Big Red Car here waiting for The Boss who is arriving back today from skiing. The wild running late with the housesitter good life is ………………………….. over.
So, I was talking with a couple of CEO cars and we got on the subject of the value of failure in long term success. One of them recited the famous Rudyard Kipling poem IF and was singing its praises as a frame of reference for entrepreneurs and, of all things, politicians. She, hot little 1984 Mercedes convertible with great headlights, said this is the money passage:
If you can dream—and not make dreams your master;
If you can think—and not make thoughts your aim;
If you can meet with Triumph and Disaster
And treat those two impostors just the same;
I told her that I got it. Entrepreneurs dream. But they have to convert those dreams into reality. Along the way they may meet with either Triumph or Disaster. And then what happens, Big Red Car?
Dear reader, what happens is that you grow and what doesn’t kill you makes you incredibly stronger and stronger and stronger. In the ashes of those disasters are seeded your future triumphs. That’s all there is.
How does this apply to real life, Big Red Car?
When I watched Mitt Romney catalog some of what might, arguably, be Donald Trump business failures — Trump Air, Trump Vodka, Trump Condoms — I was struck by the reality those failures likely made Donald Trump into a better, savvier, wiser businessman because he had met with both Triumph and Disaster and treated those two imposters the same.
Nobody catches the brass ring every time and even when you skillfully lay out Vision, Mission, Strategy, Tactics, Objectives, Values, Culture, and the other building blocks of a well organized enterprise — shit happens and your perfect idea goes into the waste basket. [Extra points for not saying “shitter.”]
Where does this apply, Big Red Car?
It applies in the real world of startups and entrepreneurial endeavors. That is why your first startup is such a wrenching experience. You don’t even know what you don’t know.
Serial entrepreneurs, who have been through it, know what they know and have an inkling of what they don’t know but they absolutely know that there is stuff they just don’t know.
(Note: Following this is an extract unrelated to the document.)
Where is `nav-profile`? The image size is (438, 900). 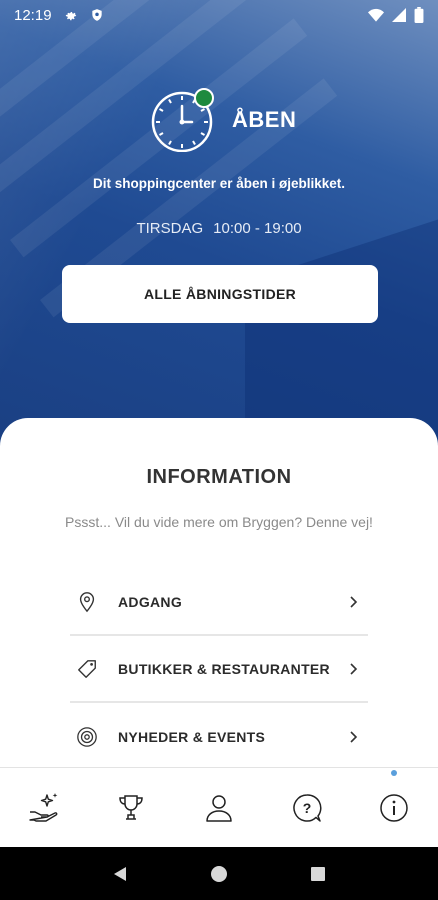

It also applies in the world of politics. With President Obama we got an inexperienced, low mileage, first term Senator who had no executive experience. He had run nothing. Good speeches? Oh, yeah!
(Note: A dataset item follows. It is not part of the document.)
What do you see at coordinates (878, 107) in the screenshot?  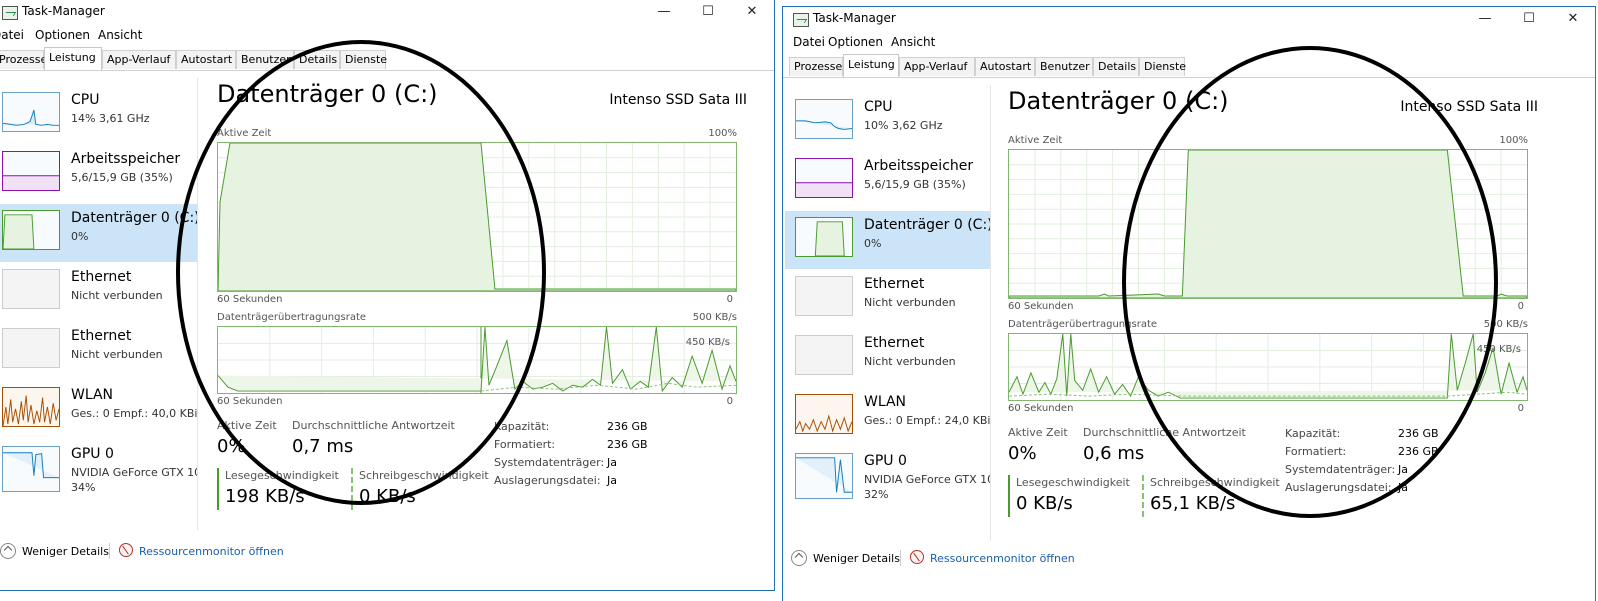 I see `sidebar-item-label: CPU` at bounding box center [878, 107].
Turned out he was the Artful Dodger and a big liar. An unfortunate outcome for almost all of us.
Today, the Republicans are dancing with two similarly accessorized inexperienced, low mileage, Senators who can speak for hours on the subject of legislation that never made it into law and calculate to three decimal points the exact number of pins that can dance on the head of an angel [haha, read that carefully, y’all].
Or, there are two other guys — Kasich and Trump — who have actually done stuff.
In the case of Kasich, he’s been a Congressman harkening back to the Gingrich era, a governor who has jerked his bankrupt state back to solvency, and an investment banker (Lehman Brothers, hisssssssssss — knock it off). Seems like a good sort to the Big Red Car.
In the case of Trump, he has built a substantial company, made a few bucks, married three beautiful wives, built a brand and failed at a few businesses — Trump Casinos, Trump Vodka, Trump Air. This is not an all inclusive list, I am sure. [I’ll check with Mitt Romney who is Trump’s designated historian these days.]
Bottom line it, Big Red Car
Here it is — we are all best served by people who have confronted failure/disaster and lived to tell the story. We do not need another President who is going OJT (on the job training) on us and who has never run an enterprise.
So, Mitt, for me I like that a guy has found success in the ashes of failure. It makes him strong, resolute, determined and in his hands the Vision, Mission, Strategy, Tactics, Objectives, Values, Culture of any living organism is more likely to prevail.
So, here’s to a little failure, y’all. Here’s to those who get up one more time than they’re knocked down. Here’s to the guys and gals with the scars, the bruises, the broken fingernails.
But, hey, what the Hell do I really know anyway? I’m just a Big Red Car and I’ve got a few blemishes myself — Big Red Car Notebooks? Why didn’t that deal work?